ServiceNow / WorkArena

WorkArena: How Capable are Web Agents at Solving Common Knowledge Work Tasks?
https://servicenow.github.io/WorkArena/
Other
117 stars 10 forks source link

Error in the cheat function (oracle solver) #28

Open dgjun32 opened 1 month ago

dgjun32 commented 1 month ago

I observed error of oracle in several task types: mainly in sort & filter task types in List category.

For example, in 18 th episode of workarena.servicenow.sort-user-list task type, action sequence proposed by oracle is:

click('a46') -> click('a1005') -> select_option('a1183', 'Department') -> select_option('a1240', 'descending') -> click('a1005').

However, the strange thing is that there is no element corresponding to bid 'a1183' in third observation, and also when running this action sequence in Workarena environment, execution error occurs (as a1183 does not exists in the third observation).

dgjun32 commented 1 week ago

Hello, is there any update on this issue?

aldro61 commented 1 week ago

Hi @dgjun32, I'm not sure what you are referring to. The Oracle functions (.cheat) rely on Playwright code, not BrowserGym primitives. Can you provide more context? Where are you facing this problem?
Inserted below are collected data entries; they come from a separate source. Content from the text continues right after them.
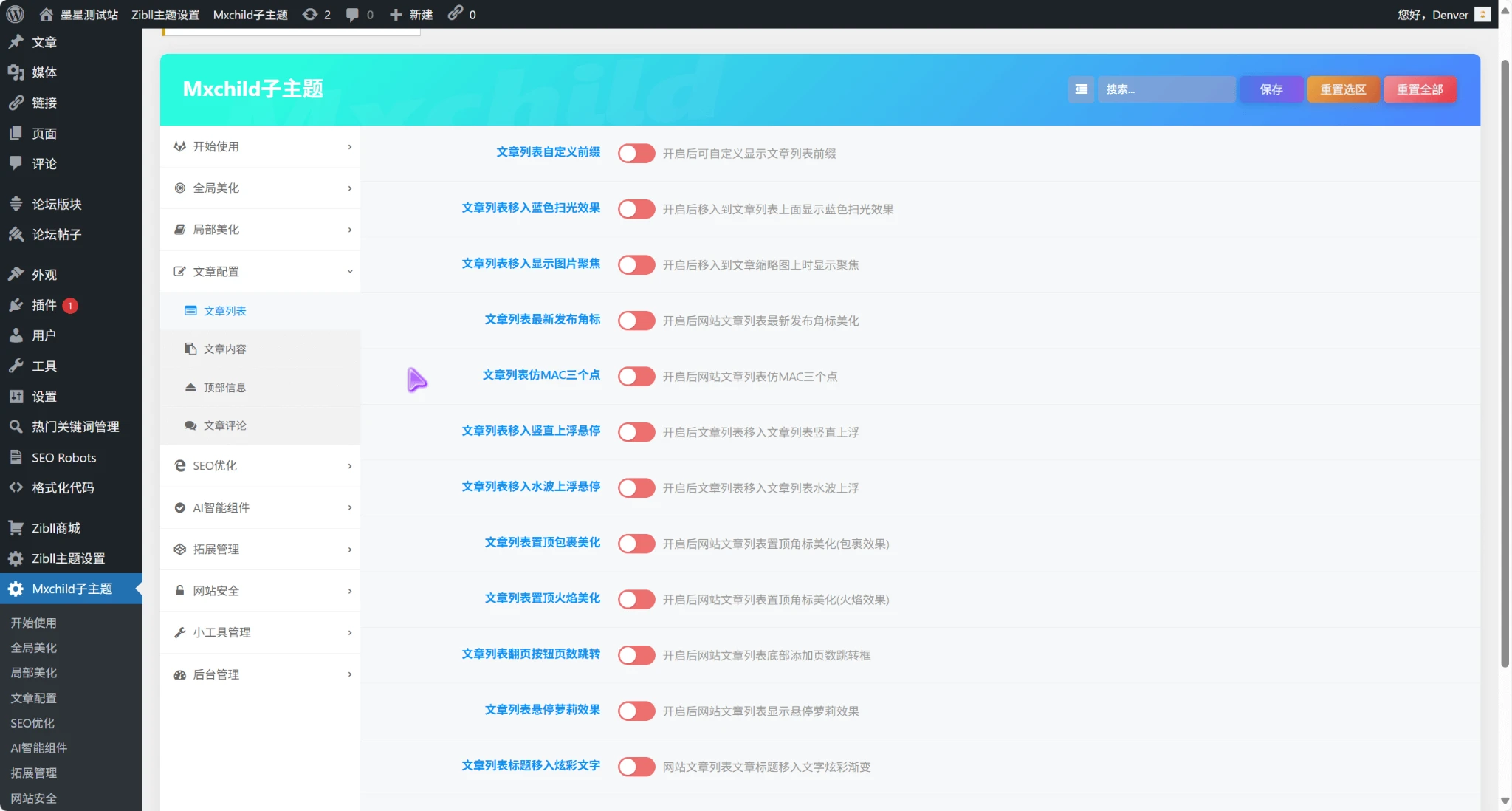Click the 格式化代码 code icon in sidebar

pyautogui.click(x=16, y=487)
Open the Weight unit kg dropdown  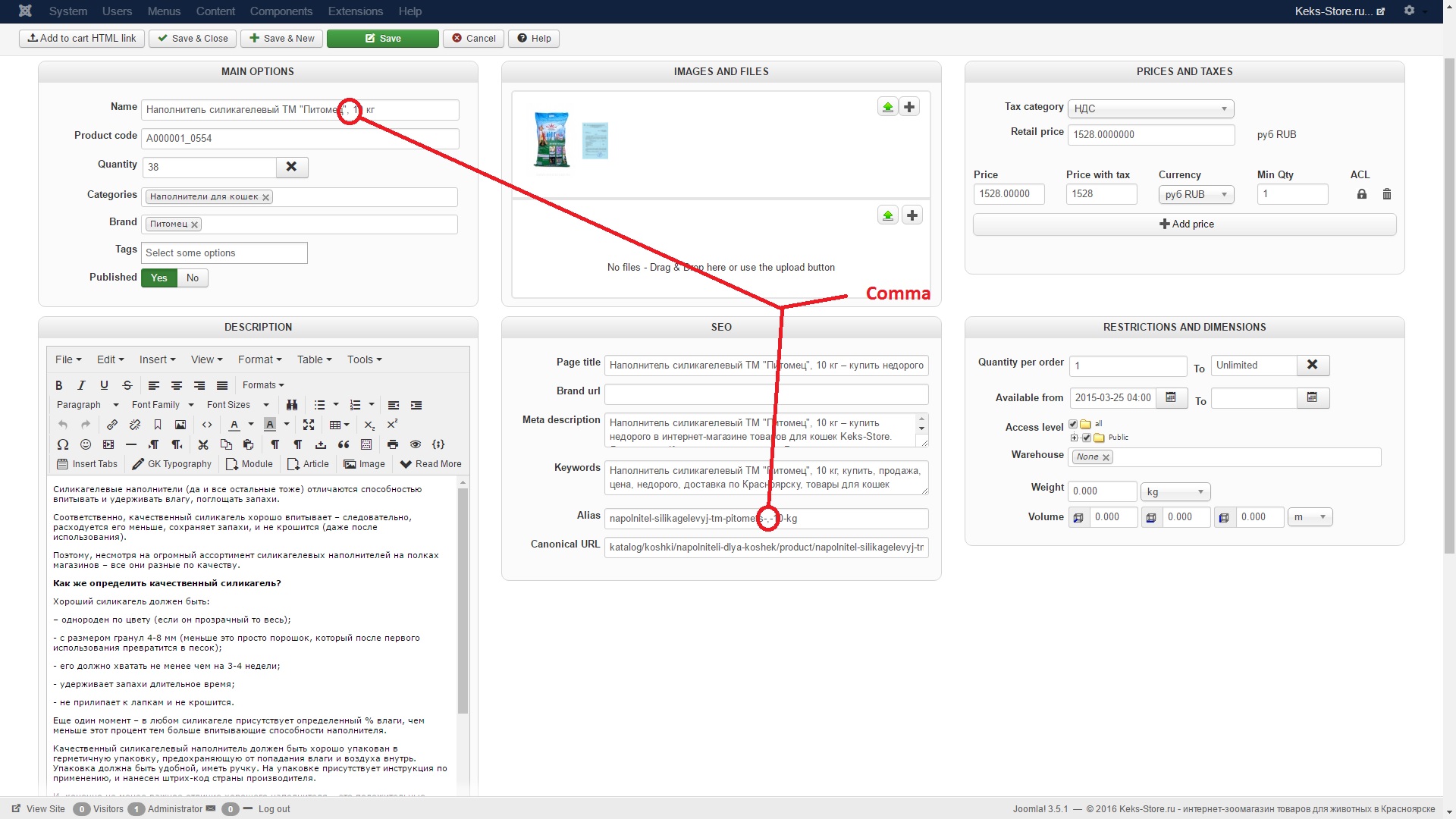(x=1175, y=492)
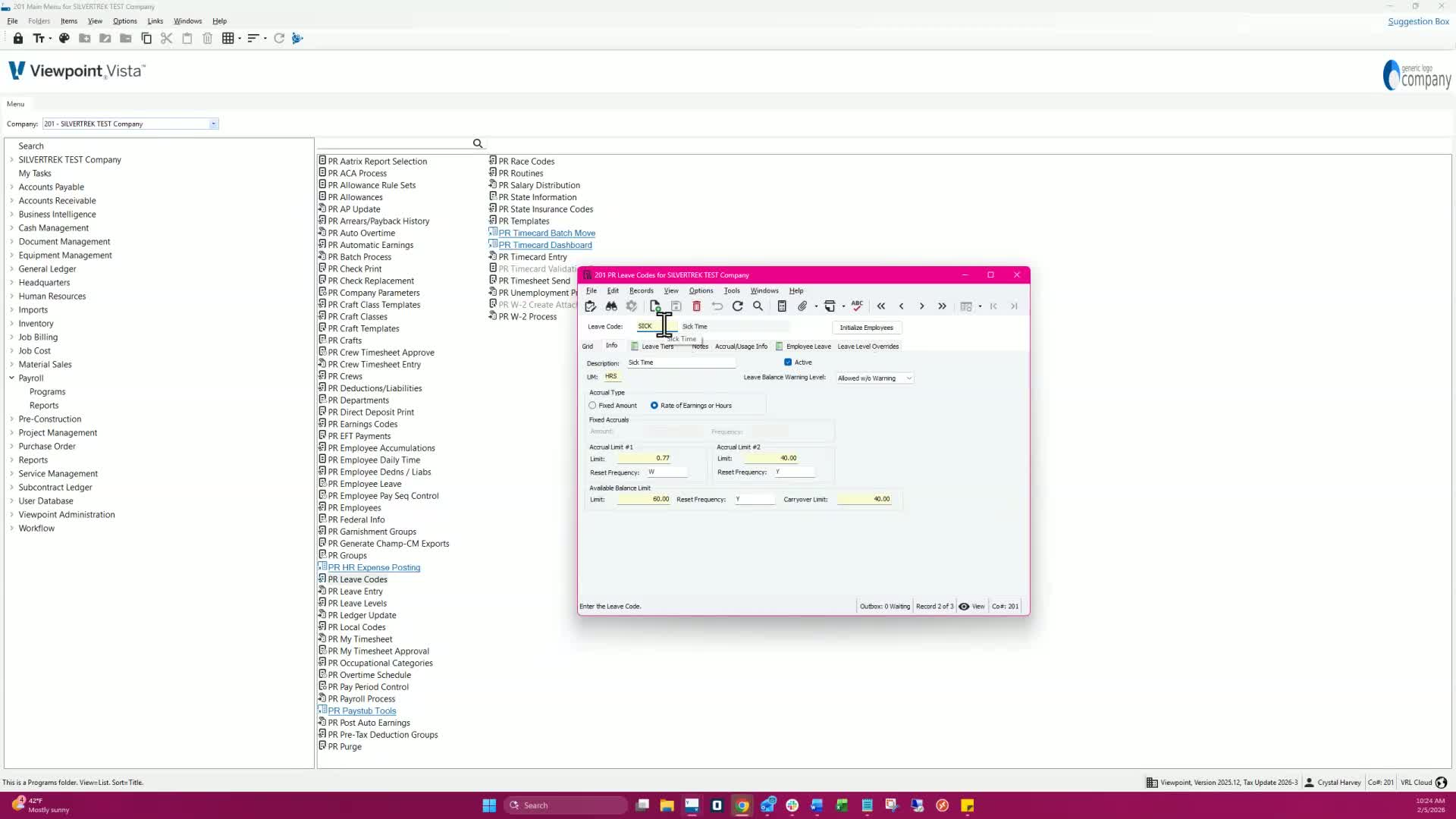Expand the Human Resources tree folder
1456x819 pixels.
(12, 297)
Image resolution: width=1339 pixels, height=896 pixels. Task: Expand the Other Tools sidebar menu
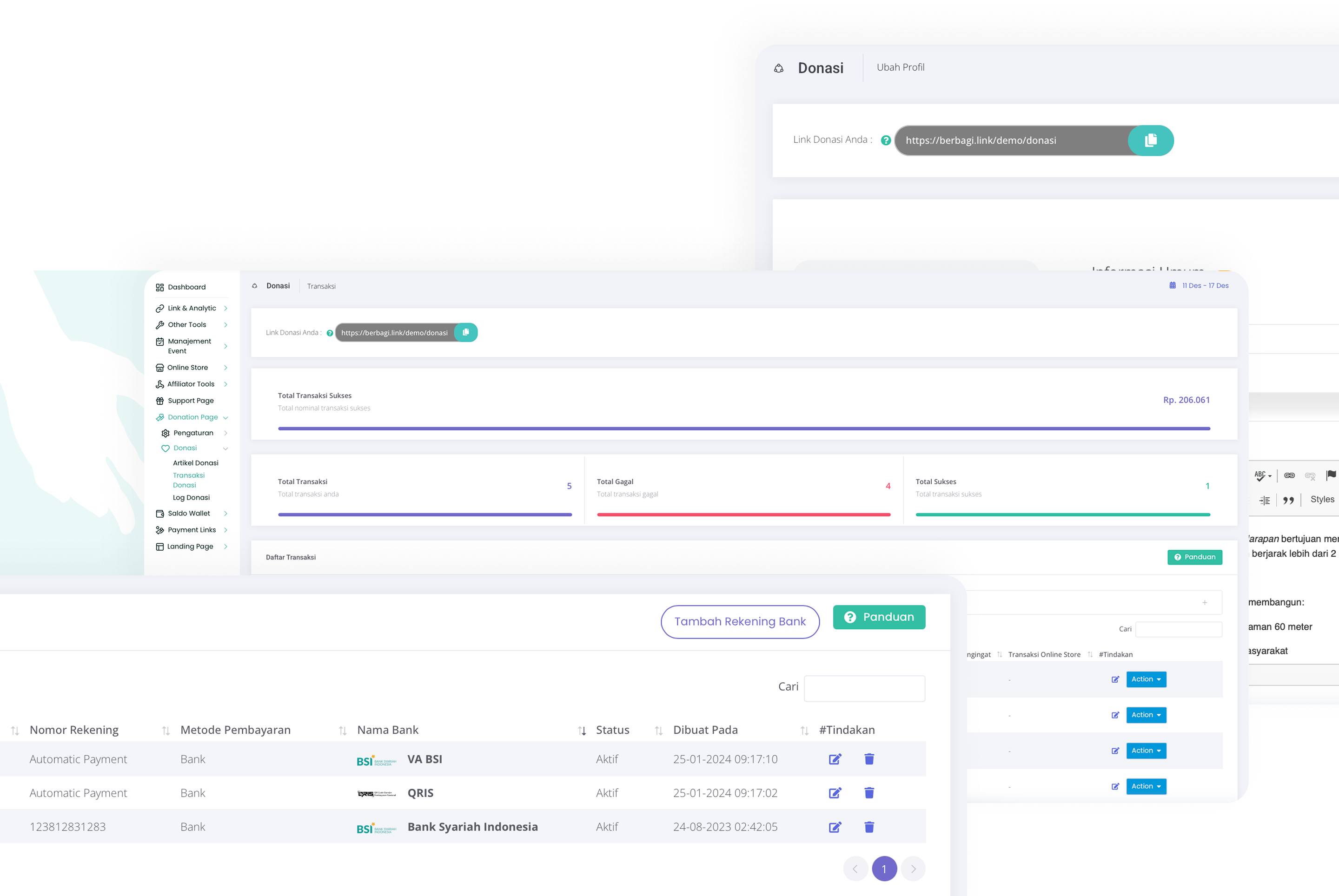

optimass commented 1 week ago

Hi @dgjun32,

There's no guarantee that the bids used by the Oracle will also be present in the AX tree that the agent observes.

hope this helps!

dgjun32 commented 1 week ago

Hi @aldro61, I am referring to the code in scripts/extract_finetuning_traces.py.

def extract_trace(task_cls, headless=True):
    """
    Extracts the trace of actions and observations for a given task.

    Parameters:
    ------------
    task_cls: class
        The class of the task to extract the trace from.

    """
    # Instantiate a new environment
    env = BrowserEnv(task_entrypoint=task_cls, headless=headless, slow_mo=1000)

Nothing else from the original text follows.